Fill in the missing numbers to complete the linear equation that gives the rule for this table
x y
3 4
4 28
5 52
6 76
no missing numbers
But just keep adding 24. The rule is
y = 24(x-3)+4 = 24x - 68
x y
3 4
4 28
5 52
6 76
===============
76 -52 = 24
52 - 28 = 24
28 - 4 = 24
difference in y for change of 1 in x is 24
so if y = m x + b
then
y = 24 x + b
now when x = 3 y = 4
so
4 = 24 * 3 + b
b = - 68
so
y = 24 x - 68
To find the missing numbers and complete the linear equation, we need to observe the relationship between the given x and y values.
Looking at the table, we can notice that the difference between consecutive y-values is 24. This indicates that the equation is a linear equation with a constant difference.
To find this constant difference, we subtract the y-value of the first row (4) from the y-value of the second row (28): 28 - 4 = 24.
Now that we have the constant difference, we can extend the table.
x y
3 4
4 28
5 52
6 76
The next x-value would be 7, and we can find the corresponding y-value by adding the constant difference to the previous y-value:
76 + 24 = 100
Extending the table further:
x y
3 4
4 28
5 52
6 76
7 100
Now we have a complete table.
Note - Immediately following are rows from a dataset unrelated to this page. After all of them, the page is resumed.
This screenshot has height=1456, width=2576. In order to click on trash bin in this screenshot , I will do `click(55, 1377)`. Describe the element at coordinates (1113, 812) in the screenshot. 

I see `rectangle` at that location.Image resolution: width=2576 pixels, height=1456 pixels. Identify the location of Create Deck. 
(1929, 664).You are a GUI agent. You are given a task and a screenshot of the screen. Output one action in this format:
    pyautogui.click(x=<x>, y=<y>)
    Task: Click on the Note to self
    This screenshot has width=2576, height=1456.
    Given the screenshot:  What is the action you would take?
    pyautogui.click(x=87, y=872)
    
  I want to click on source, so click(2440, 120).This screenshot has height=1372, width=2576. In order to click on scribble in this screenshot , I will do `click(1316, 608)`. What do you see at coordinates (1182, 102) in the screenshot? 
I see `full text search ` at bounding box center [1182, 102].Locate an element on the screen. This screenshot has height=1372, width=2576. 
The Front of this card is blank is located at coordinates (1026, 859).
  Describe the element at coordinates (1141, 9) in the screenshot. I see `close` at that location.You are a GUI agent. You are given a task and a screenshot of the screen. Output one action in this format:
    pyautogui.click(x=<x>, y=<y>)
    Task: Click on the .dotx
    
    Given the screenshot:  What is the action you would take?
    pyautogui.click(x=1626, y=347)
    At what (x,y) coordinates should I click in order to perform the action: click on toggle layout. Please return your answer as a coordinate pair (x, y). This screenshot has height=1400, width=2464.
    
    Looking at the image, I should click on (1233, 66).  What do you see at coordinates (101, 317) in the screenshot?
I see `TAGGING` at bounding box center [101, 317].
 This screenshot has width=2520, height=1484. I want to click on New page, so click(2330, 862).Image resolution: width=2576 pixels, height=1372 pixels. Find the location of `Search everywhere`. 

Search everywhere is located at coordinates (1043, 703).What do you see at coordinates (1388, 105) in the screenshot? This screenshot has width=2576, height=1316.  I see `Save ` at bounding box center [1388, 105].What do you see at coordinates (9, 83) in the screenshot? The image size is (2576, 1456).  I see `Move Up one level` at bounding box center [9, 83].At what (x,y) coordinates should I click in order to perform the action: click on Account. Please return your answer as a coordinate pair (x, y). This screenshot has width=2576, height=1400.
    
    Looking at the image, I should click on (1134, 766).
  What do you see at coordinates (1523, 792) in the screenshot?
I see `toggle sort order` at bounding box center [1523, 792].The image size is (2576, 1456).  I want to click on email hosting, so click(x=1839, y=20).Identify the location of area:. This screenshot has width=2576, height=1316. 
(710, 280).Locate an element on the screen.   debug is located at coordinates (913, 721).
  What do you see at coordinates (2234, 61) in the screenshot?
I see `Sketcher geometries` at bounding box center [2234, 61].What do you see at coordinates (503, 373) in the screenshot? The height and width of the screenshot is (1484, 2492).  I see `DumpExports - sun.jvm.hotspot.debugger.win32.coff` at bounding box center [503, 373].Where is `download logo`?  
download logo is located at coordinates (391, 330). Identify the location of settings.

To find the equation, we can use the point-slope form, which is: y - y1 = m(x - x1), where (x1, y1) is a point on the line, and m is the slope.
Let's use the points (3, 4) and (4, 28) to find the equation:
m = (28 - 4) / (4 - 3) = 24 / 1 = 24
(x1, y1) = (3, 4)
Using the point-slope form:
y - 4 = 24(x - 3)
Expanding and simplifying:
y - 4 = 24x - 72
Finally, rearranging the equation to slope-intercept form (y = mx + b):
y = 24x - 72 + 4
y = 24x - 68
Therefore, the rule for the given table is y = 24x - 68.
To find the missing numbers and complete the linear equation for the given table, we need to determine the pattern or rule that relates the values of x and y.
Looking closely at the given table, we notice that the y-values increase by 24 each time the x-value increases by 1. Therefore, the rate of change is constant, and we can conclude that this is a linear relationship.
To find the missing y-values, we can use the slope-intercept form of a linear equation, which is y = mx + b, where m is the slope and b is the y-intercept.
First, let's calculate the slope (m):
m = (change in y) / (change in x) = (52 - 28) / (5 - 4) = 24 / 1 = 24
Now that we have the slope, we can use any point from the table to find the y-intercept (b). Let's use the point (3, 4):
y = mx + b
4 = (24)(3) + b
4 = 72 + b
To isolate b, we subtract 72 from both sides of the equation:
4 - 72 = b
-68 = b
Now we have the slope (m = 24) and the y-intercept (b = -68). The completed linear equation that gives the rule for the table is:
y = 24x - 68
To find the missing y-values, we can substitute the corresponding x-values into this equation:
For x = 4:
y = 24(4) - 68
y = 96 - 68
y = 28
For x = 6:
y = 24(6) - 68
y = 144 - 68
y = 76
Therefore, the missing y-values to complete the linear equation are 28 and 76.